CCVIII.

Deux fois par semaine, à heures fixes, et quand ça l’arrange, Carabine joue chez moi le rôle envié d’aide ménagère. Autrefois, disait-on, femme de ménage. Enfin, façon de parler, car il est peu question de ménage, de ménagère, d’aide et de femme. Tout mêlé, ça ne donne pas Carabine. On a connu Carabine vers la fin des années Cinquante. Déjà vieille. Du moins, flétrie. On l’a connu encore avant, femme tronc alors qu’elle jouait le rôle d’une caissière de cinéma. Pas encore vieille, toujours coquette. Son âge me dépasse et je ne suis pas le seul.

Qui l’aura connu jeune ? Il y a des types comme ça, jamais vieux, jamais jeune. Ni vieux, ni jeune. Éternels ou à peu près. Lorsqu’on bavarde tous les deux (c’est plus simple que de faire les poussières) Carabine me raconte des choses tellement anciennes qu’il me faut sans cesse raisonner. Elle ne vit qu’au travers de sa mère, de sa grand-mère. Et d’autres encore. S’appropriant un passé si présent, elle le dit en toute inactualité (ça existe, ce mot ?). Lancée, elle navigue d’années en personnages, d’anecdotes en mythologies. Jamais à court, toujours retombant sur ses pattes.

Carabine, c’est une enseigne : A la Rouennaise.

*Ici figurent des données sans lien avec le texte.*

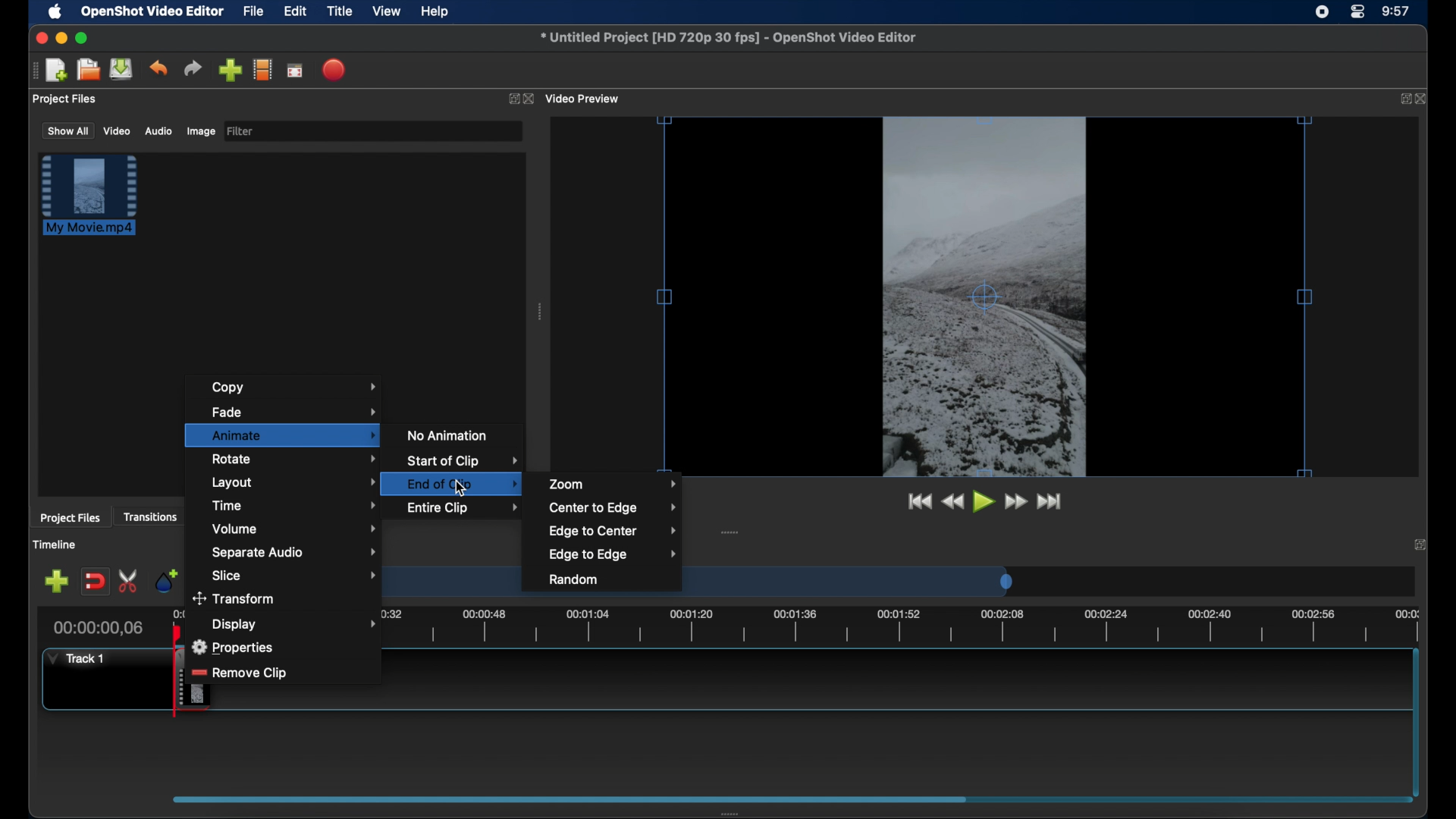 The width and height of the screenshot is (1456, 819). What do you see at coordinates (34, 71) in the screenshot?
I see `drag handle` at bounding box center [34, 71].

C’est d’elle que je tiens les tenants des aboutissants sur lesquels s’échafaudent plusieurs de ces chroniques. Pas tant qu’elle m’en dise beaucoup (plutôt pas assez), mais son rôle est de m’y mettre. Je veux dire, au travail. Bien sûr, elle ignore tout ça, ne lisant jamais rien, sinon Point de Vue. Notez que…

Sa mère tenait une épicerie. Rue Coignebert, du temps où la rue était bordée de boutiques à ne pas le croire aujourd’hui. Carabine a cœur de préciser : pas une épicerie, les Coopérateurs. Ah, il ne faut pas la lancer sur les Coop. Ça, c’est du sacré. Les Coopérateurs de Normandie, les produits Coop, les lots, les ristournes, les actionnaires, les timbres et leurs carnets. Je sais ça par cœur. Les timbres qu’il fallait récolter et coller dans un carnet. Ceux à 1 F, ceux à 5 F et les rites y attachés. Bref, les Coop de la grande époque. Plus rien à voir avec ceux de maintenant. A peine si, dans la semaine, Carabine entre au Mutant de la rue Armand-Carrel. C’est pour ceux qui n’ont rien, dit-elle.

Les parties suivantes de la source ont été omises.